Page text >>
════

Position of the Parties
[9] First and foremost, the Canadian Greenpeace Defendants argue this action should be temporarily stayed until the U.S. Action is dismissed or settled, or until judgment is rendered. In the alternative, the Canadian Greenpeace Defendants submit that their affidavit material demonstrates that this action should be permanently stayed as it has met the Farris test noted below. In the further alternative (although it appeared as the primary relief sought in the notice of motion), the Canadian Greenpeace Defendants ask that this action be dismissed as an abuse of process. Counsel for the Canadian Greenpeace Defendants acknowledge that this relief would a “greater challenge” on the evidence submitted.

════

Supplied data >>
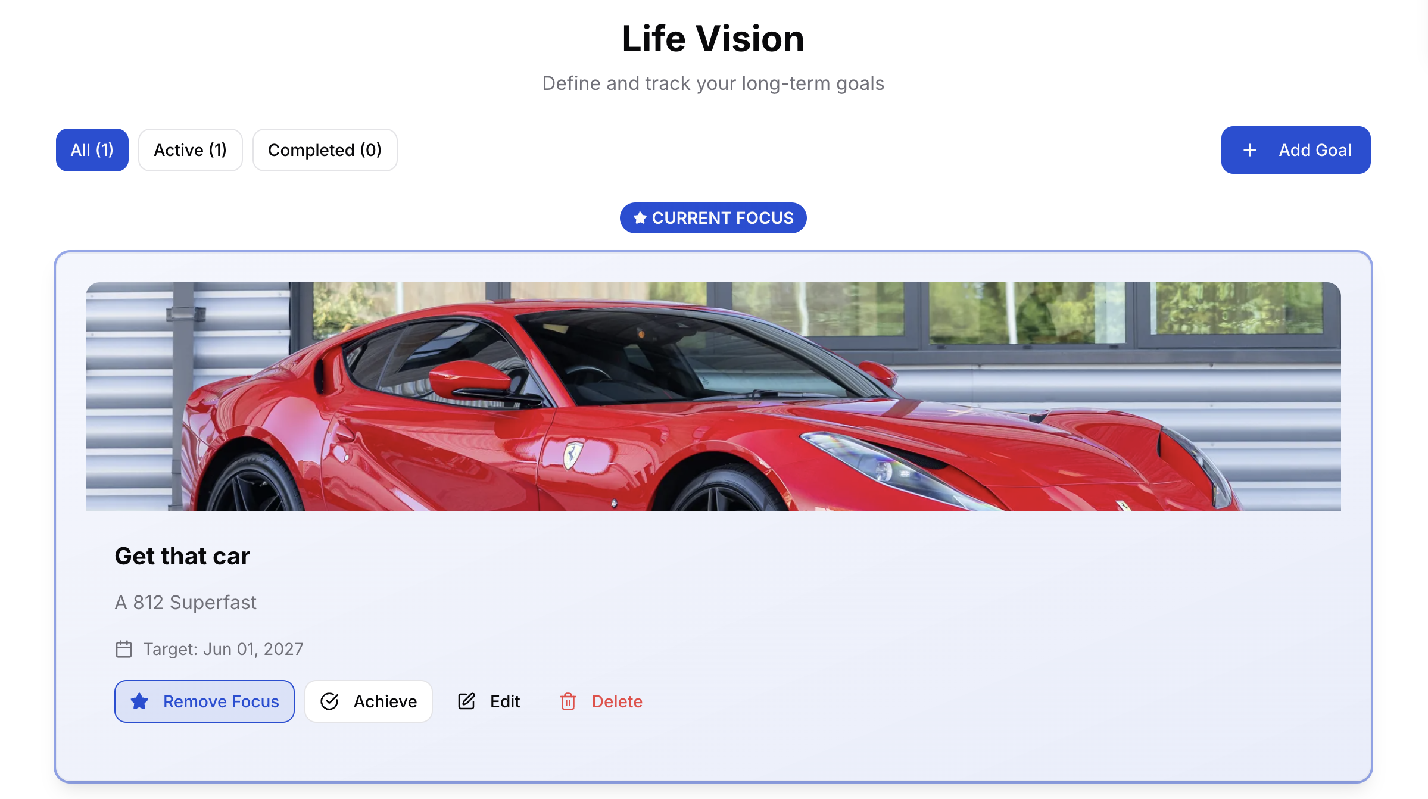Click the plus icon in Add Goal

════

Exercise instructions >>
1: Render this sentence from the Position of the Parties excerpt in French: "First and foremost, the Canadian Greenpeace Defendants argue this action should be temporarily stayed until the U.S. Action is dismissed or settled, or until judgment is rendered."
2: Reproduce the Position of the Parties excerpt between "Position of the" and "the evidence submitted.", inclusive.

Answers for the exercise >>
1: Avant tout, les défendeurs canadiens de Greenpeace soutiennent que la présente action devrait être suspendue temporairement jusqu'à ce que l'action intentée aux États-Unis soit rejetée ou réglée, ou jusqu'à ce qu'un jugement soit rendu.

2:
Position of the Parties
[9] First and foremost, the Canadian Greenpeace Defendants argue this action should be temporarily stayed until the U.S. Action is dismissed or settled, or until judgment is rendered. In the alternative, the Canadian Greenpeace Defendants submit that their affidavit material demonstrates that this action should be permanently stayed as it has met the Farris test noted below. In the further alternative (although it appeared as the primary relief sought in the notice of motion), the Canadian Greenpeace Defendants ask that this action be dismissed as an abuse of process. Counsel for the Canadian Greenpeace Defendants acknowledge that this relief would a “greater challenge” on the evidence submitted.